Collected data
· · · ·

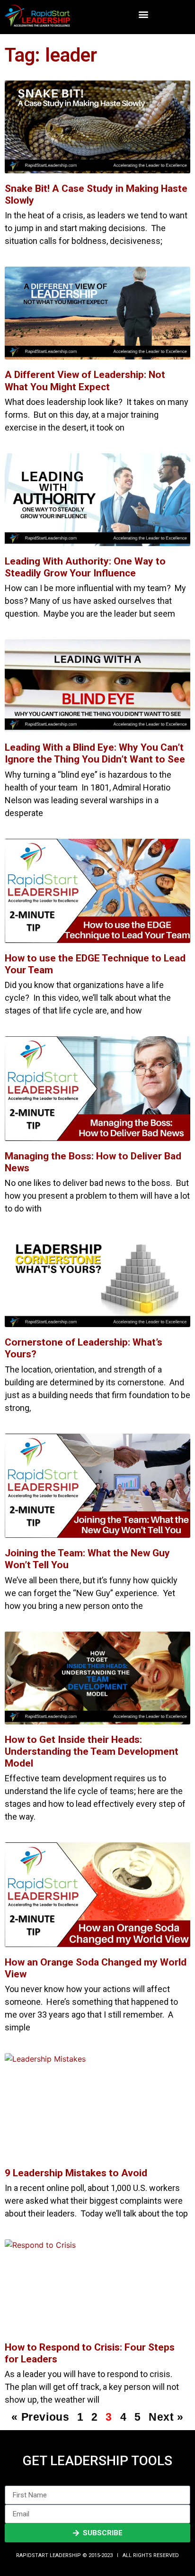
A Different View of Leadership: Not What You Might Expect (85, 380)
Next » (166, 2417)
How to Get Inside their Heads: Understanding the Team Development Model (91, 1751)
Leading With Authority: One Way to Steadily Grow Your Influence (85, 567)
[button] (143, 14)
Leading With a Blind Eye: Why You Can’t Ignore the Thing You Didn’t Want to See (95, 753)
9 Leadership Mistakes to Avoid (76, 2173)
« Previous (40, 2417)
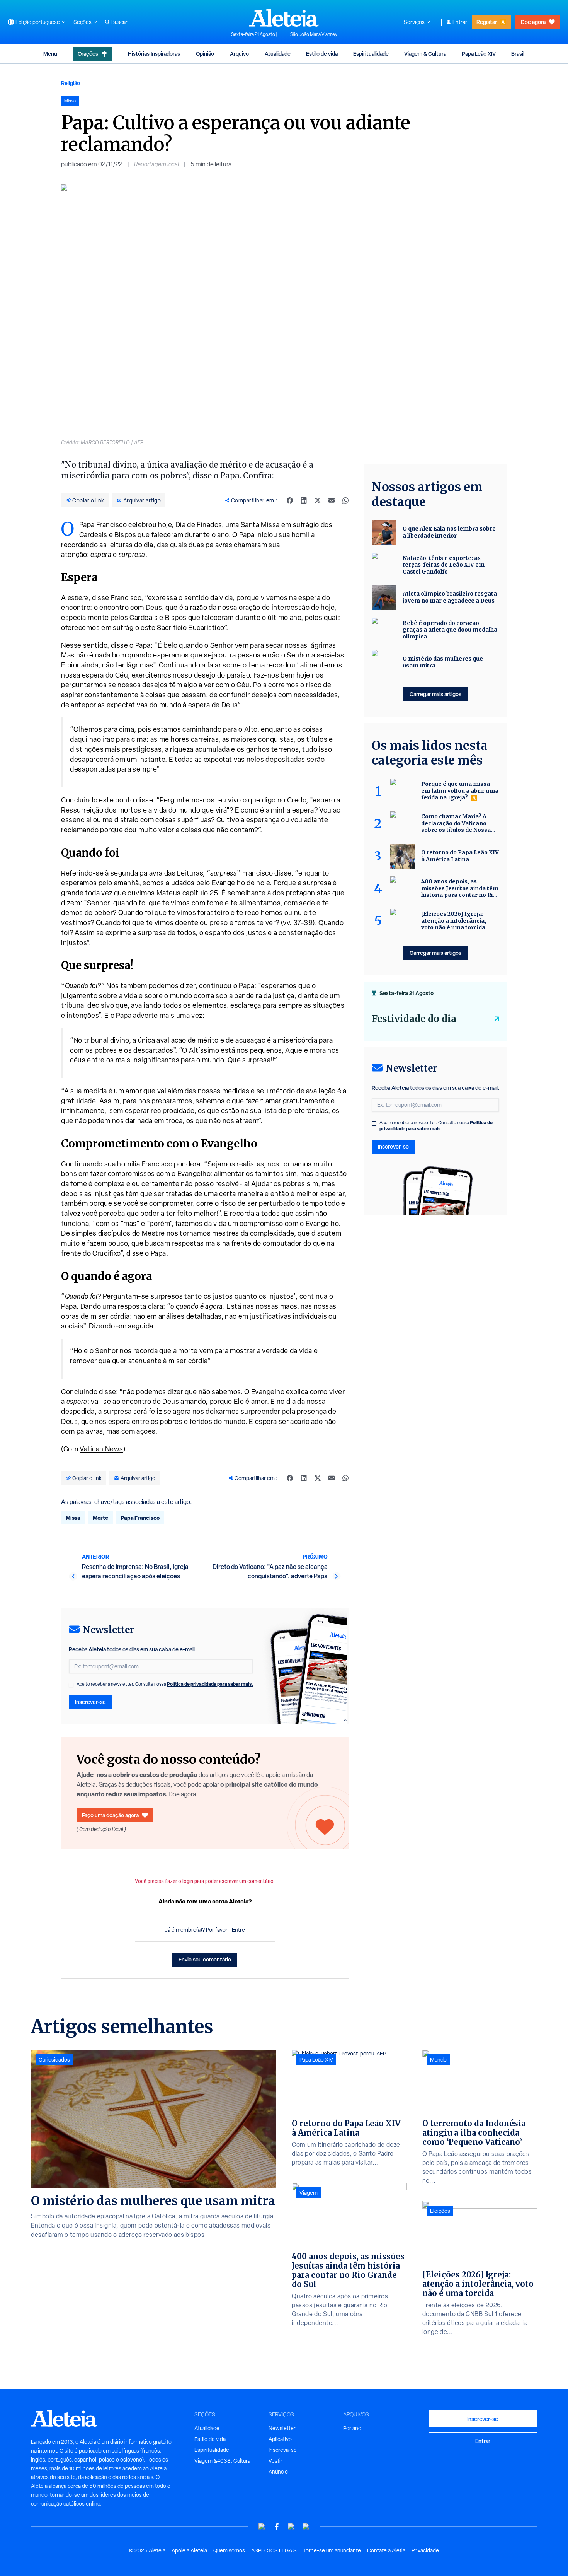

· · · ·

■ **Your task**:
Each entry above should be restated word for word, though no picture may appear in the copy.

■ **Output for this exercise**:
A Different View of Leadership: Not What You Might Expect (85, 380)
Next » (166, 2417)
How to Get Inside their Heads: Understanding the Team Development Model (91, 1751)
Leading With Authority: One Way to Steadily Grow Your Influence (85, 567)
[button] (143, 14)
Leading With a Blind Eye: Why You Can’t Ignore the Thing You Didn’t Want to See (95, 753)
9 Leadership Mistakes to Avoid (76, 2173)
« Previous (40, 2417)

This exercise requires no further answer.